Data under study.
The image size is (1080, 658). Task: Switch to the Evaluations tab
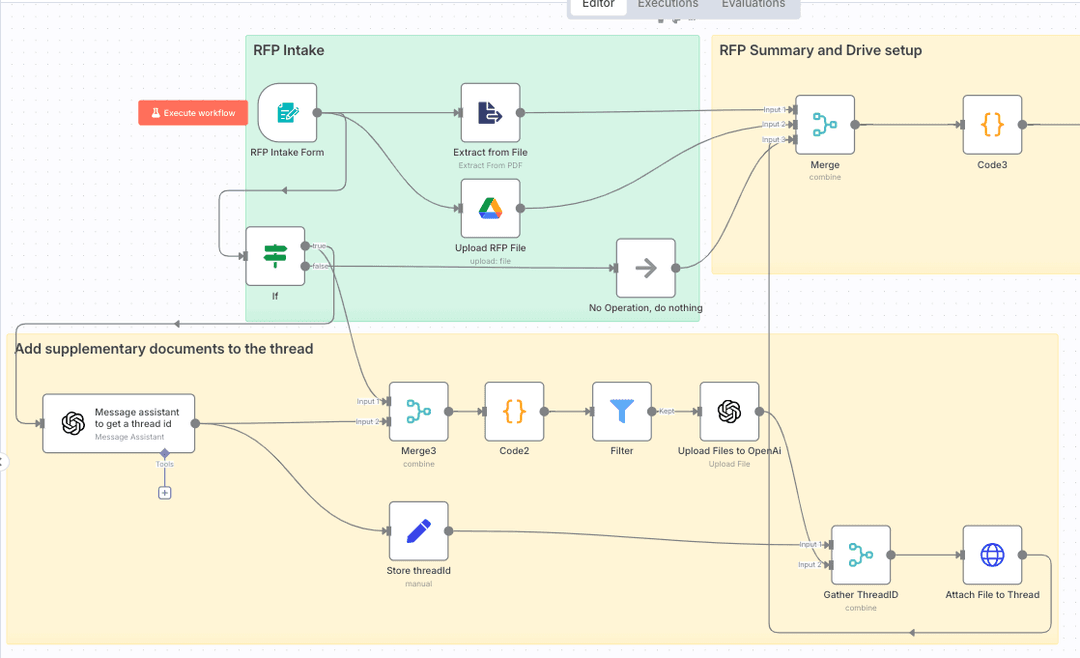(x=753, y=4)
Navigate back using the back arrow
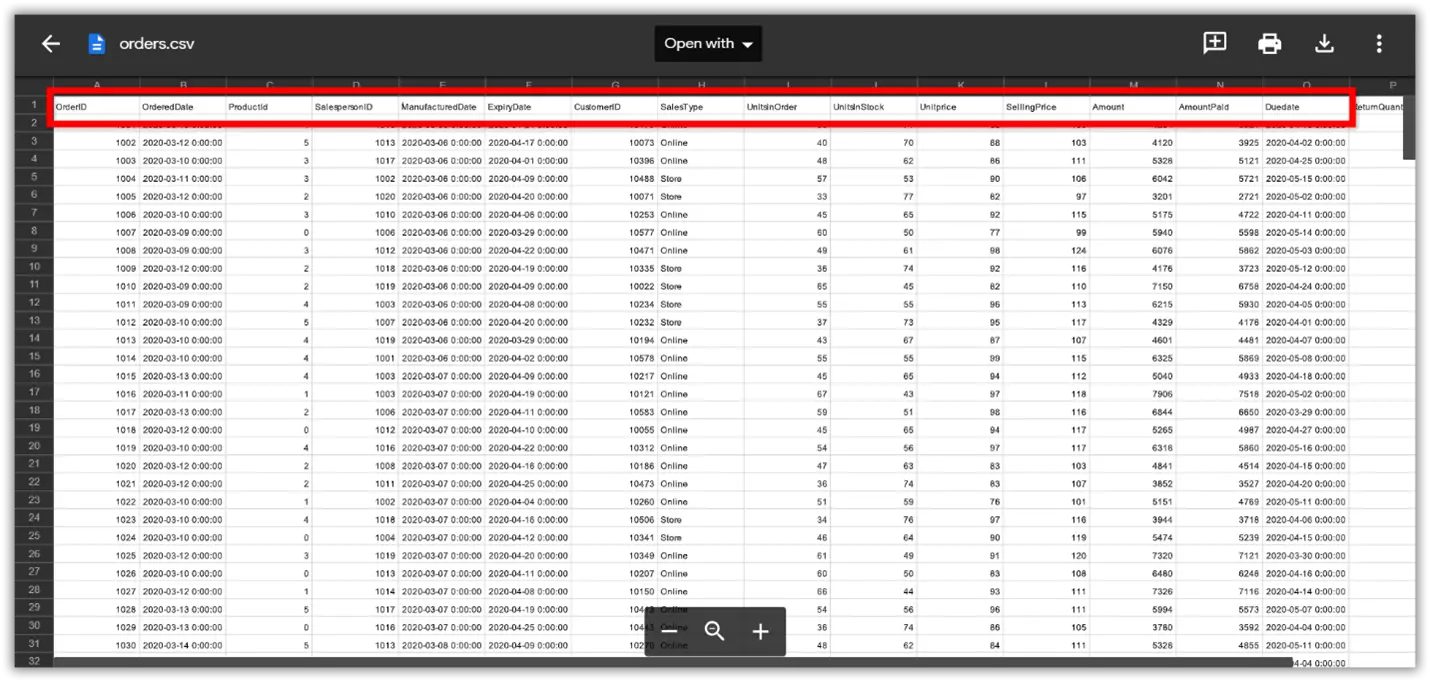Image resolution: width=1430 pixels, height=682 pixels. (50, 43)
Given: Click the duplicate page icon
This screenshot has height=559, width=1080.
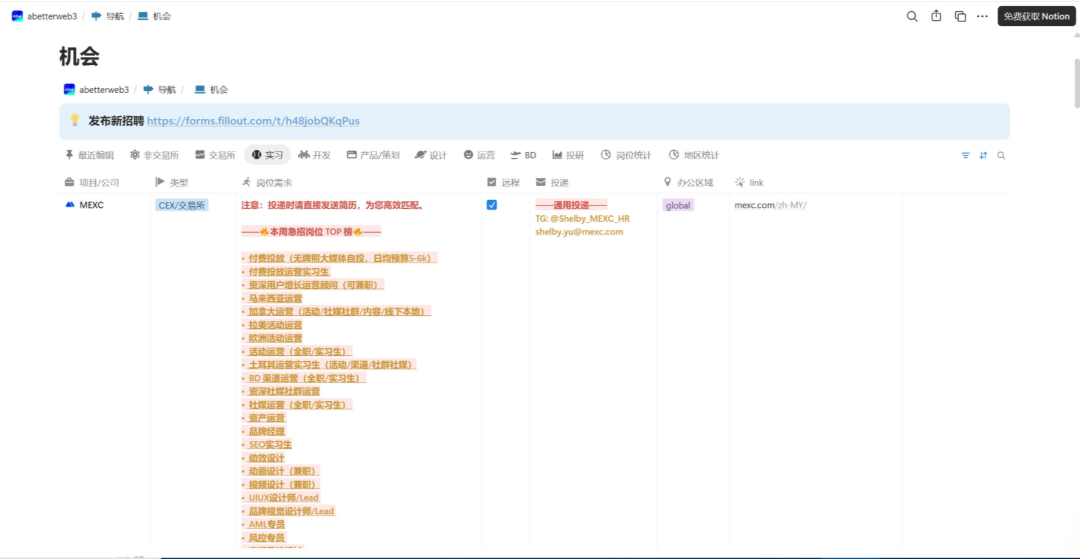Looking at the screenshot, I should pyautogui.click(x=960, y=16).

Exercise goal. Leave out every picture and copy the rest of the records exactly.

Task answer.
The image size is (1080, 658). Task: Switch to the Evaluations tab
(x=753, y=4)
Navigate back using the back arrow
Image resolution: width=1430 pixels, height=682 pixels. (50, 43)
Given: Click the duplicate page icon
This screenshot has height=559, width=1080.
Looking at the screenshot, I should pyautogui.click(x=960, y=16).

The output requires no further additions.